Prehistoric Menorca was at the interface of diverse cultures. Menorca owes a significant part of its present day appeal to its long and illustrious past. Settlements can be traced back to the Bronze Age, 2000 B.C.
This period is referred to as the pre-Talaiotic period which has left important burial monuments such as megalithic tombs and the collective tombs known as navetas.
By 1400 B.C. the culture had developed and produced large stone constructions known as talaiots. These constructions gave rise to the term The Talaiotic Period, considered by experts to be the richest prehistoric period of the island history.
At this time there was also a development of large settlements like Trepucó, Torre d'en Galmés or Son Catlar.
Each settlement had a single monument of worship called a Taula and scores of artificial caves excavated in the cliffs, such as Calas Covas and Cala Morell.
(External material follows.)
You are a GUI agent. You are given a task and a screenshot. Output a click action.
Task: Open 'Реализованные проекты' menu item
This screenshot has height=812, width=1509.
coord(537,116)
The indigenous population used cyclopean construction but soon willingly appear to soon have embraced outside influence from expanding merchant peoples such as the Carthaginians who were already established in Ibiza and were noted for introducing new tools and ornaments.
The Roman conquest in 123B.C. transformed the Talaiotic settlements and established the three cities we know today at the ports of Mago (Maó), Jammo (Ciutadella) and Sanisera (Sanitja).
There are many different prehistoric stone monuments in Menorca and many are unique. Amongst the most popular with visitors are Navetes, Taulas and Talayots.
A Naveta is a megalithic burial chamber, which is unique to Minorca which dates from the early Bronze Age. It has two vertical and two corbelled walls making it look like an unpturned boat, which is from where the name is derived. The Naveta des Tudons which at around 4 meters high, 14m long and 6.4m wide is the largest remaining example.
A Talayot is large tower built of dry-stone walling found in the Balearic Islands of the western Mediterranean. It is similar to the Nuraghe of Sardinia. Talayots (the local word for ‘watch-towers’) were built in a range of forms with circular, square, and stepped forms. These structures generally have a central chamber and date from the Bronze Age.( 1500–500 BC).
A Taula, which predates the Talayots, is a stone built ritual monument found on the Balearic Islands. They date back to the early Bronze Age and are made from two carefully fashioned stone slabs with one balanced on top of the other. The T-shaped structures were sometimes fixed together with a mortise and tenon joint. The largest taula is at Trepuco and measures 4 meters in height.
Prehistoric Menorca: Trepucó
Today only small fragments of the city walls of Trepucó are preserved. This Talayotic township was abandoned during the second Punic war and the fragments of the wall and two square towers in the west wall are all that remain of its former glory. At its peak the township covered about 5,000 square meters, and was enclosed by the defence walls. Here you will find Menorca's largest remaining Taula which was the centre of worship in Trepucó. There are also five talayotic houses each different in style and two talayots. The most spectacular comprises a circular basis similar to a star. The other talayot is smaller in size and fixed to the wall of the settlement.
The Trepucó settlement in Minorca - Menorca
The Trepucó settlement is one of Minorca’s finest megalithic archaeological sites, thanks to its gigantic talayot and well-preserved taula.
The talayotic settlement in Trepucó, which was excavated by English archaeologist Margaret Murray in 1931 and declared a Historical-Artistic Monument that same year, is located approximately two kilometres from Mahon on the road to Sant Lluís.
This approximately 5000-square-metre talayotic was originally surrounded by a wall, of which only several sections and two square defence towers in the western wall have survived.
Archaeological findings have revealed that there were at least seven talayots originally, of which two have survived. The central talayot, a solid structure with a small window in the upper section, is one of Minorca’s largest. The star-shaped building near the talayot was erected in the eighteenth century by the French army during their attempts to wrest Mahon from the English.
Attached to the wall is a second, smaller talayot in a well-preserved condition.
To the left of the settlement is a magnificent taula, a prehistoric monument for worship, which was reconstructed in the early 1970s. The section in the rear was reinforced to prevent it from collapsing.
Visits to the Trepucó settlement are free of charge.